The funding is being used to refinance debt taken on when Colony Capital and billionaire investor Ron Tutor bought the library from the Walt Disney Co. for $660 million 11 months ago.

We're not smarter than the average studio, we're just less complicated, said Richard Nanula, a principal at Colony Capital, in an exclusive interview with TheWrap. Miramax is doing well because the whole team is focused. We're trying to do one thing, exploit our library. Miramax has an incredible library that was substantially unexploited.

In fact it's a bit of a stretch to call Miramax a studio. The company has 300 projects in development, but none is being actively pursued.

The company is now a team of about 50 people led by CEO Mike Lang focused exclusively on exploiting the library. Miramax has in the past year struck about $200 million worth of deals with Netflix, Hulu, Europe's LoveFilm and Net Movies for digital rights.

At Disney, the deals were complicated by the media company's multiple divisions and cable channels that competed with potential deals for the Miramax library. The independently-owned Miramax has no such barrier, and promptly set out to strike deals with the new digital players.

On the home entertainment side the company has sealed another $120 million in contracts for DVD and Blu-ray distribution, with partners like Lionsgate, StudioCanal and Echo Bridge.

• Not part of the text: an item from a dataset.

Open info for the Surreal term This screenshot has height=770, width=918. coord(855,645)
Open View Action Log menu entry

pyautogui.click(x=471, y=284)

In addition to that new business, the new owners inherited about $280 million in existing contracts from Disney.

The biggest unexploited area remains television. About 80 percent of the television market is open for domestic and international licensing deals. The opportunity is still massive on the international side, with more than half of the best Miramax titles -- from Shakespeare in Love, to Reservoir Dogs and Pulp Fiction and My Left Foot -- available to license abroad.

This was a decision to say, 'This is an unexploited gem of an asset,' said Nanula, a former CFO of Disney and Amgen. By being simple, staying focused, we could do well. And so far so good.

While making movies is nowhere on the horizon, Nanula says his expansion plans may lead to Miramax cable television channels. I have long felt that there could be a Miramax channel in a lot of countries around the world, he said.

Nanula said that the hundreds of millions in new deals demonstrate that Tutor and Colony didn't overpay for the asset, as some said at the time of the deal.

At the time, Colony and Tutor beat out other ardent bidders for the library, including founder Harvey Weinstein with partner Ron Burkle and the billionaire brothers Alec and Tom Gores. Many valuation experts said the company was not worth anywhere near $600 million (the deal included about $50 million in cash).

Meanwhile, controversial Tutor pal and movie financier David Bergstein seems to have fallen out of the picture since the acquisition.

The $500 million -- about $50 million less than Miramax was aiming to raise -- is being used to pay investors back $350 million and to lower the company's interest rate from 9 percent to just over 7 percent.

That will substantially improve the financial position of the company that seems to be puttering along with a disciplined focus that eludes most investors in Hollywood.

It is not a bad business plan in an industry where the odds for creating a successful slate seem slimmer and slimmer for independent studios and majors alike.

Miramax released three completed films it inherited from Disney: Last Night, starring Keira Knightley and Sam Worthington, completely tanked with $100,000 in U.S. box office and $8 million around the world; Guillermo del Toro's Don't Be Afraid of the Dark, took in $31 million worldwide through FilmDistrict; and The Debt, which was released through Focus and took in $45 million around the world.